I’m eating between 3500 and 4000 (very consistently) during the week. At 180, my 18x is 3240 and 25x is 4500. Even though I do Thib’s BCAA pulse para-workout, I’m going to try DH’s BCAA plan and see if I can gain with the calories I’m eating.

I’m not excessive with cardio either. For GPP I do hill sprints 0-2x a week, light BB complexes and recovery workout supersets (ab stability, light rowing, low back & hamstring work) 2x a week.

Over the past few months since I’ve been on the diet, my strength has been going up consistently, but I’m probably the same weight or a bit lighter than when I started.

[/quote]

Well again, if your not gaining anything your not eating enough :wink:

DH’s plan may help you gain a little better but honestly if your not gaining AT ALL now it’s not going to change a ton most likely. Be happy your the lucky guy who can eat a ton of food on this diet. Personally I find it really easy to eat a lot on any diet but on the AD it’s incredibly easy to have a protein shake of 800 calories or so and only have to drink 1-2 cups (Just blend some protein powder and EVOO and/or cream).
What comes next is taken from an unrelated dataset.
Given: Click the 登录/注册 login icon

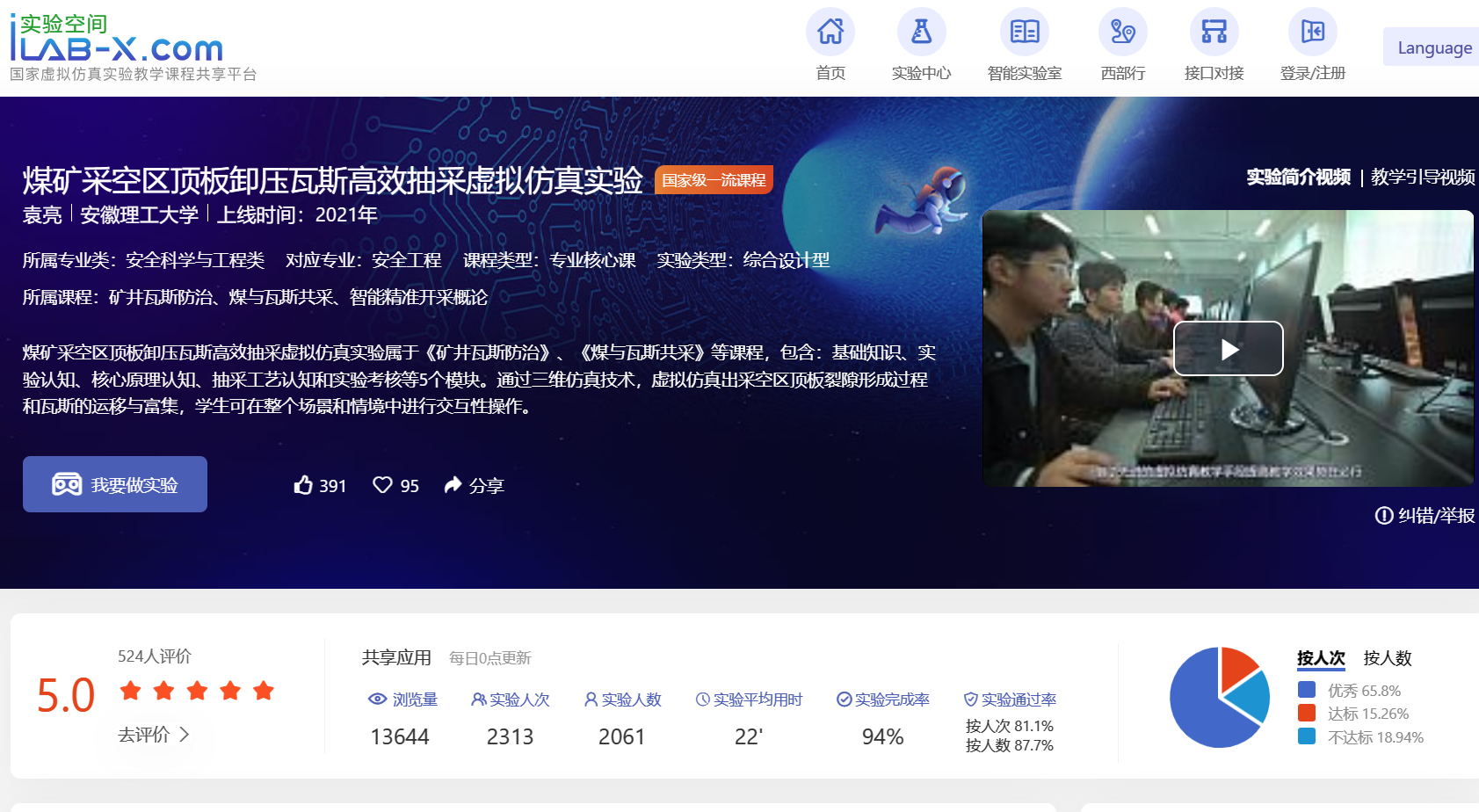Looking at the screenshot, I should 1312,33.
Personally, I’d rather just eat 12 eggs and a pound of bacon when I wake up :slight_smile:

I have been on the AD for 14 weeks now. I am starting my gaining phase but i am still stumped at how many calories and what macros i Should eat. 4000+ calories per day was recommended for my body weight (150 lbs), but when i write it all out i get 350+ grams of protein. Isn’t that too much? And going by CT’s advice, having fat at around 50% of total calories, that causes my protein to shoot up even more. What macros should i use? Any advice or tips or anything…let me know
thanks

[quote]GramboUSMC88 wrote:
I have been on the AD for 14 weeks now. I am starting my gaining phase but i am still stumped at how many calories and what macros i Should eat. 4000+ calories per day was recommended for my body weight (150 lbs), but when i write it all out i get 350+ grams of protein. Isn’t that too much? And going by CT’s advice, having fat at around 50% of total calories, that causes my protein to shoot up even more. What macros should i use? Any advice or tips or anything…let me know
thanks[/quote]

Your just starting your gaining phase now? What were you doing at 150lb. before this? As for how many calories to eat…if your not gaining you need to eat more, simple as that.
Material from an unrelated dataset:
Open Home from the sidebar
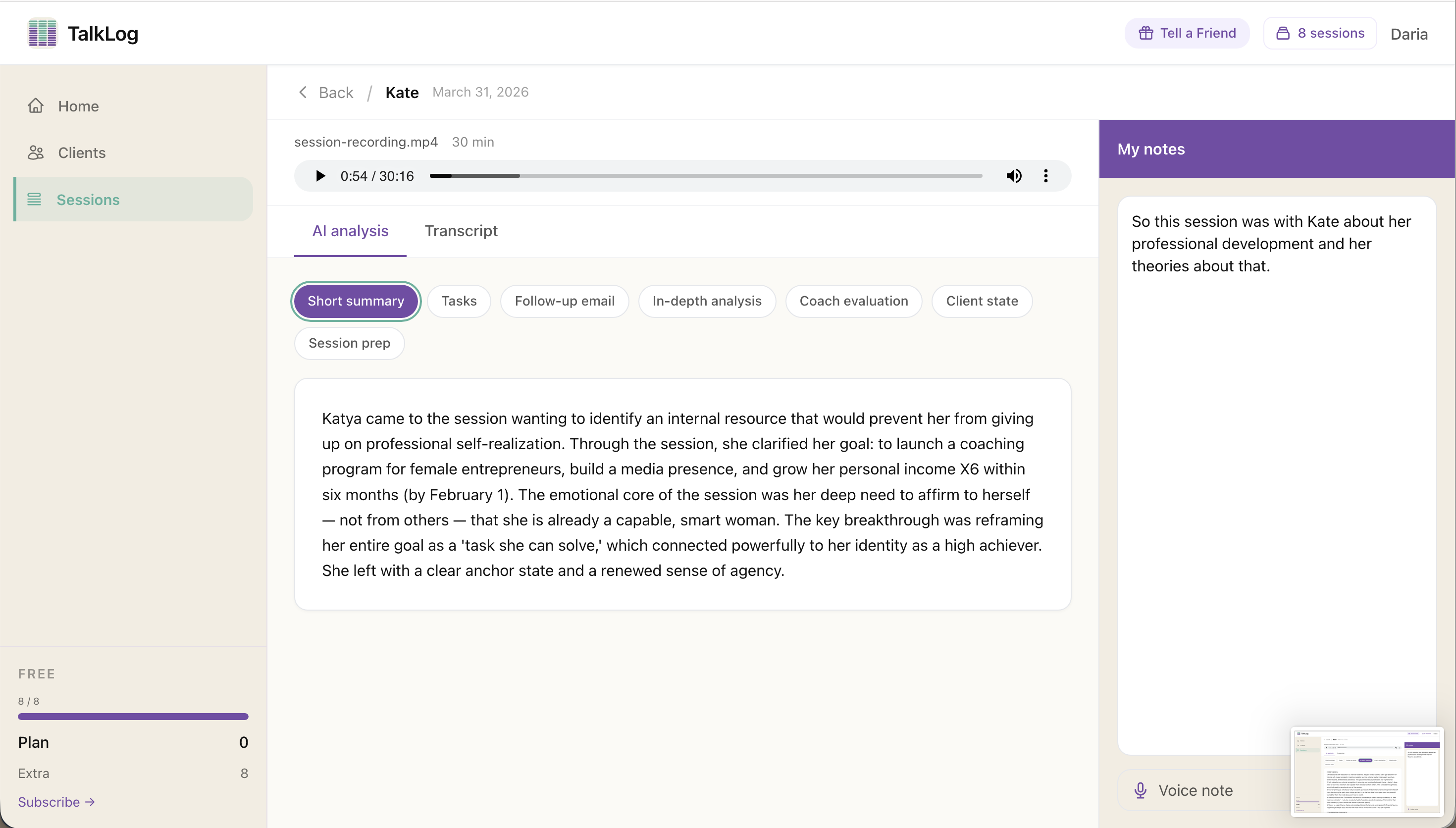Viewport: 1456px width, 828px height. [x=78, y=106]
350g of protein is fine if thats how much you need as long as fat is high enough. Since you’ve been on it 14 weeks you could probably afford to drop fat to 50% although if you’re trying to gain I would keep it at 60%. This way you’ll be at 270g fat, 30g carbs, and 360g of protein. With higher fat you’ll have more fat you can take out when you eventually want to lean out.